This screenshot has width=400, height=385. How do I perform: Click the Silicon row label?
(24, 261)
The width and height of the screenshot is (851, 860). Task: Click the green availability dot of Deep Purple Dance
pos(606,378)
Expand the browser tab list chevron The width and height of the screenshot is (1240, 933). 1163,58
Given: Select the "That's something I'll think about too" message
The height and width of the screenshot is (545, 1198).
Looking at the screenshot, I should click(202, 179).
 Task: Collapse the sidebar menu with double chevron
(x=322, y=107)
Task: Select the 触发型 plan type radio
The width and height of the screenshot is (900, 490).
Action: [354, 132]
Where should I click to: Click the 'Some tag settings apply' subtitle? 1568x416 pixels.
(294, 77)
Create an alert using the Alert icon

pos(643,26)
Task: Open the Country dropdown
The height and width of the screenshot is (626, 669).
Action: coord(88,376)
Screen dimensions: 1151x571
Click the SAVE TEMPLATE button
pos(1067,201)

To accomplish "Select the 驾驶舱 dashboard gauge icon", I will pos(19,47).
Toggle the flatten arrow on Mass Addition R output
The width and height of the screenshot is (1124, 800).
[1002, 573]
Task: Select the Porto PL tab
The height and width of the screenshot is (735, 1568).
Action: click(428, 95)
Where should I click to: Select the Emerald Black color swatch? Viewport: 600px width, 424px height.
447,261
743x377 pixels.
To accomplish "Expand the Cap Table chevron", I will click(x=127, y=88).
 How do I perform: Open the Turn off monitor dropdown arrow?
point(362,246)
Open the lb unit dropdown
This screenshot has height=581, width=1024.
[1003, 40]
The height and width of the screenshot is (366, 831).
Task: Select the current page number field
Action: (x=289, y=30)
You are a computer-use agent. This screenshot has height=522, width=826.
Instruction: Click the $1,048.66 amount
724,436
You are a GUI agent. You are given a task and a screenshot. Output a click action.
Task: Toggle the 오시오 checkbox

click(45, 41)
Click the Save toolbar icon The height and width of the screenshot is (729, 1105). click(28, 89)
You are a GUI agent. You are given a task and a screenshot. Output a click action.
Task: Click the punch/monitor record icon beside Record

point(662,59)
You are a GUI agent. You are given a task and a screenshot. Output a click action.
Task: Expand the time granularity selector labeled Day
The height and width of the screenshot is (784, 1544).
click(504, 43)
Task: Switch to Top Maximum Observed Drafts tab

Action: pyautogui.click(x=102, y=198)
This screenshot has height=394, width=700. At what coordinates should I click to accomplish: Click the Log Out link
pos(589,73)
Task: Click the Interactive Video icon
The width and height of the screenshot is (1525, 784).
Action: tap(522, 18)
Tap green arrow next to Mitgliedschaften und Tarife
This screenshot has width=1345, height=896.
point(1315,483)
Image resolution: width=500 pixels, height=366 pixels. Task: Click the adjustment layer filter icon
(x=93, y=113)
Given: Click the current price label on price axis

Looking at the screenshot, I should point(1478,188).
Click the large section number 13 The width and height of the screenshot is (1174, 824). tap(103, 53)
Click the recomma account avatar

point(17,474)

EXERCISE DIRECTIONS:
For the records above, state the number of lines that contain "Expand", and provide nothing further.

SOLUTION TO THIS TASK:
3